One major concern most shelters have is the dangerously cold weather and how that could impact the animals living in kennels.
“[The building] is very old and while Hamilton County has been a great partner and has made numerous upgrades, this is still a facility that was built in the 1960s to be a dog pound,” Cincinnati Animal CARE spokesperson Ray Anderson said. “The facility was outdated decades ago and it’s very challenging to keep it to a comfortable level of warmth when temperatures are this extreme.”
While there is no generator available due to the conditions of the building, Anderson says there is a backup heating unit that will turn on only in the most extreme emergencies.
The dog kennels at the shelter, located on Colerain Avenue, are partially open to the outdoors and surrounded by a chain-linked fence.
Cincinnati Animal CARE plans to block off the outdoor space, however, that leaves the dogs with significantly less space for extreme weather that could last multiple days.

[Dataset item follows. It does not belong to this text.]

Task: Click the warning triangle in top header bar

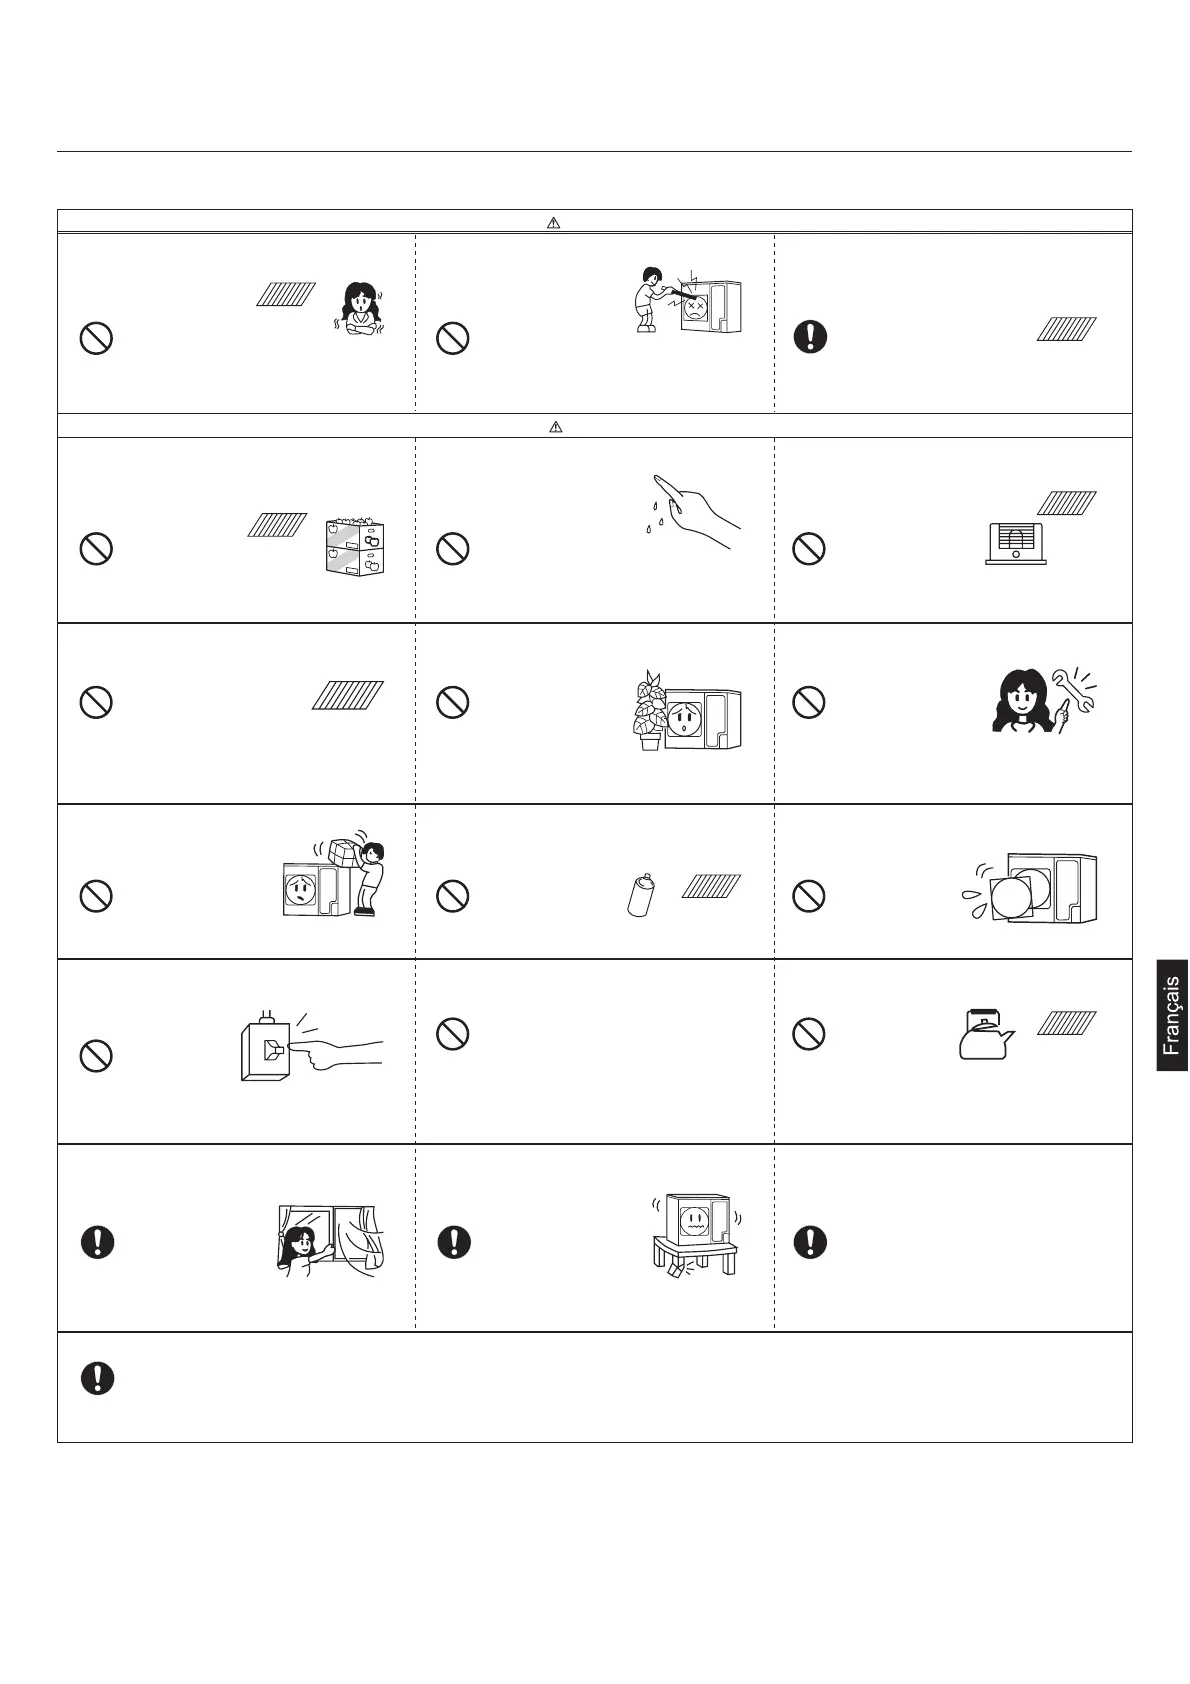Action: click(553, 222)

In addition, Anderson says walk times for the dogs will also be cut down.
“We’re monitoring the situation for our walk team as we have to keep human safety in mind as well,” Anderson said. “While a dog may be able to get out for 5-10 minutes in this extreme cold, a volunteer will not be able to stay outside for three hours walking multiple dogs.”

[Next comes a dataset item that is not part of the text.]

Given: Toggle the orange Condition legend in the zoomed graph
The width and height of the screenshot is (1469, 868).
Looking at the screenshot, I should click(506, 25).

There are currently 155 dogs and 62 cats in the facility, and with the storm rolling in, the shelter expects to take in more strays.
“In nice weather, if Hamilton County Dog Wardens receive a call about a dog being left outside too long, they may go out, leave a notice on the door saying that they need to bring their dog in or provide adequate food, water, shelter within 24 hours then follow-up the next day,” Anderson explained. “[But] in this kind of weather, any dog being left outside without adequate shelter will be impounded immediately.”
Keeping the population down is key for the Cincinnati shelter to provide safe living conditions for hundreds of animals.
Cincinnati Animal CARE recently marketed their “Silent Night at the Shelter” to push volunteers to foster an animal over the holidays and to keep the facility empty.
In addition, the organization reduced adoption fees to $25 from Wednesday until Saturday.
As for the dogs and cats that will be staying in the shelter over the holidays, the CARE team has ramped up their cleaning procedures and wrapped kennels in blankets to keep the animals warm.
“We’re expecting an increase in intake, so please consider fostering or adopting very soon,” Anderson said. “The fewer animals in the facility, the less we have to rely on backup and emergency backup kennels.”
Hamilton County Dog Wardens and the Cincinnati Animal CARE staff are considered essential workers and will be working during the storm as needed.
Anderson urges pet owners to keep their pets inside and to call the shelter at 513-541-7387 if a stray is found.
“We will encourage many folks to temporarily hang onto the animal if possible and if it’s safe to do so,” Anderson explained. “A safe, warm home is always preferable to the shelter, but it’s especially true during extreme weather like this.”